Праздник новоселья Никон приурочил ко дню памяти святого Петра-митрополита, а потом спохватился: 21 декабря приходилось на пятницу, а в пятницу монашеский стол без рыбы. Поскреб патриарх в затылке и перенес торжественную литургию с пятницы на субботу, чтоб был праздник как праздник, с молитвой, но и со столом, за которым тоже не заскучаешь. Служили в Успенском соборе.
Боярыня Морозова стояла рядом с царицею, за запоною. Такая литургия и для Москвы редкость. Никону сослужили патриарх Антиохийский Макарий, митрополиты – сербский Гавриил, никейский Григорий, а своих архиереев было как дьячков, хоть на посылках держи.
Долго служили, со всем великолепием, но все приметили – Никон сам не свой.
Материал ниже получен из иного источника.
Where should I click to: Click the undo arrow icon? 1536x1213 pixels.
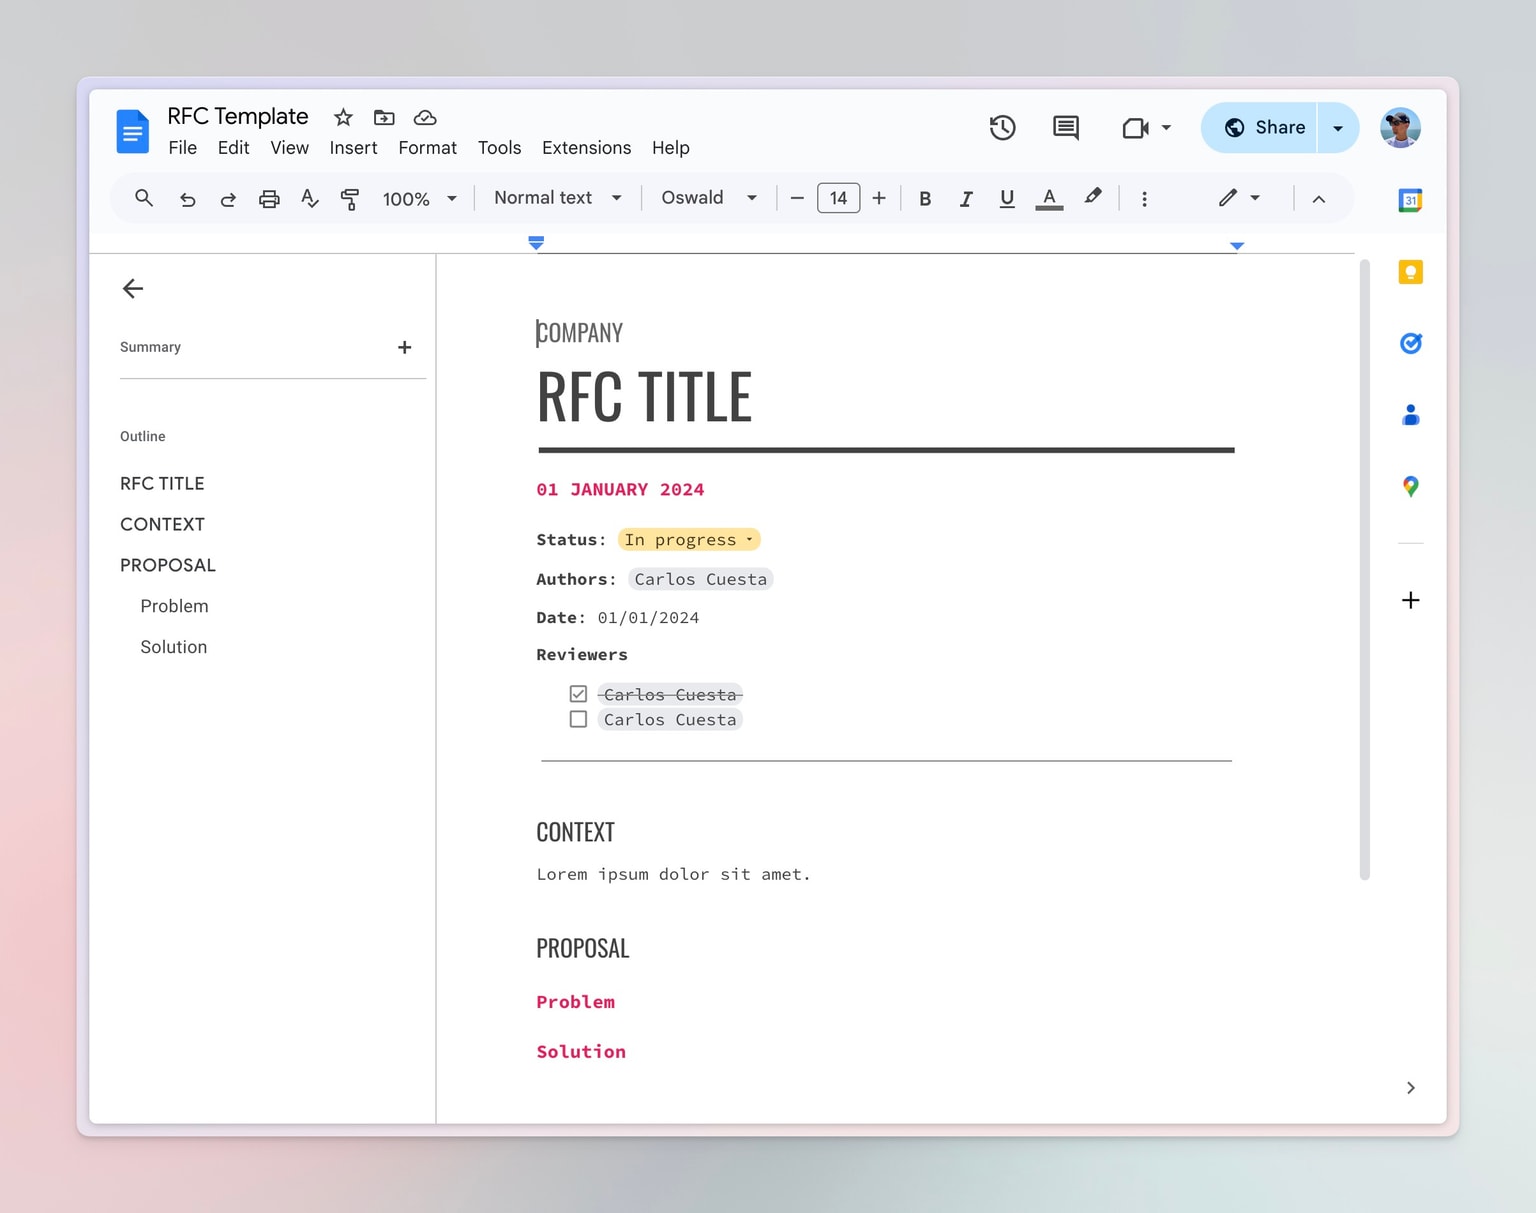point(187,199)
То голос сорвется, то рука задрожит.
В самом конце службы к Алексею Михайловичу, держа в руках греческого покроя клобук и камилавку, подошел патриарх Макарий и сначала по-гречески, а потом через толмача по-русски испросил разрешения возложить их на главу патриарха Московского.
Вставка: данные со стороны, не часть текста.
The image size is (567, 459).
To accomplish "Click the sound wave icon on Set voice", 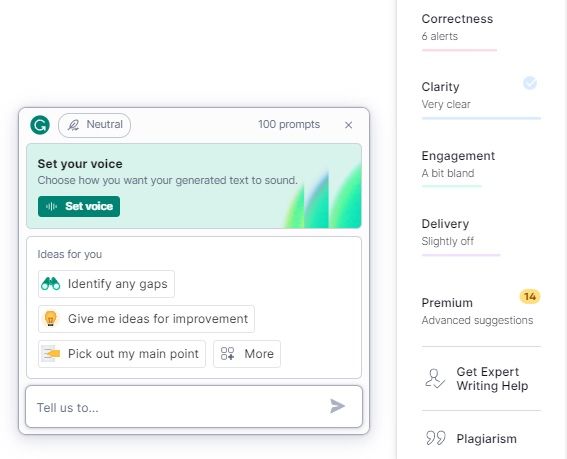I will click(51, 206).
– Дабы не разнился одеянием от других четырех вселенских патриархов.
Новый клобук, в отличие от старого, приплюснутого, был высокий, с херувимом, вышитым золотом и жемчугом.
Никон стоял потупясь, щеки красные, на лбу бисером пот.
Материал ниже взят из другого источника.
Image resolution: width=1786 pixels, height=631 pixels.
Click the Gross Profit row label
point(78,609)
– Отче святый! – воскликнул Алексей Михайлович. – Иди ко мне, святая десница моя.
Взял у Макария клобук и камилавку и водрузил их на голову собинного друга вместо прежних, пресных.
Никон улыбнулся. Все-то морщинки на лице его разгладились. Громадный, в слепящем белизной клобуке, он был похож на гору с шапкой нетающих снегов.
– Арарат-гора! – воскликнул Арсен Грек.
И Никон просиял, как обрадованное подарком дитя.
– Бабий угодник! – сжала гневно губы царица Мария Ильинична. – Ему бы все красоваться. Мало нам чумы…
Тень прошла по лицам русского священства. Холодком Никону повеяло в спину. Зыркнул на игуменов да протопопов, как кнутом стегнул.
Царь и бояре, приложившись к иконам, покинули собор, народ удалили. Настал черед прикладываться к иконам царице, Терему, приезжим боярыням.
За Марией Ильиничной шли сестры царя, потом Анна Ильинична Морозова и прочая рать: мамки царевых детей, царева и царицына родня. Вел шествие от иконы к иконе, к ракам святых сам Никон.
Принимая у него благословение, Федосья Прокопьевна, жена Глеба Ивановича Морозова, поглядела на святейшего долгим поглядом и зарделась.
– В чем твои сомнения, дщерь? – спросил Никон.
– На клобук гляжу, – призналась простодушно Федосья Прокопьевна. – Уж очень хорош клобук!
Тут и Никон зарделся.
– Я к Рождеству новый саккос шью, – оповестил он женщин. – К новому саккосу – новый клобук.
Поздно вечером, отпуская Морозову из Терема, царица Мария Ильинична шепнула подружке:
– А столп-то наш – как боярышня на выданье. Хорошо ты ему сказала. Я довольна.
Федосью Прокопьевну удивила откровенная, без особой причины неприязнь царицы к патриарху. Пересказала царицыны слова мужу, вернувшемуся с новоселья уж на другой день, после заутрени.
– Ты про такие дела на людях помалкивай, Федосья Прокопьевна! Гляди, слушай, но – Богом тебя умоляю – помалкивай! – Глеб Иванович не на шутку испугался. – Царь к святейшему благоволит столь ревностно, что уж и не знаешь, кто ныне царь. Подносил вчера Никону хлеб-соль и сорок соболей, чуть не в пояс кланялся. Двенадцать хлебов – двенадцать поклонов, двенадцать сороков соболей – еще двенадцать поклонов… Да! Новость какую тебе скажу. Никон, видя царское радушие, испросил прощение для Бутурлина: в Москву привезут хоронить. А то ведь государь и на труп грозу возвел, сжечь велел покойника. Видишь, какая сила у Никона!
В глаза жене заглянул с ласкою, но просительно:
– Поостерегись, голубушка. Себя и нас побереги. Чихнут в Архангельске, а Никон в Москве платочком нос утирает. Ему все ведомо, и ничего-то он не забывает. Ни малого, ни большого. Малого-то еще пуще!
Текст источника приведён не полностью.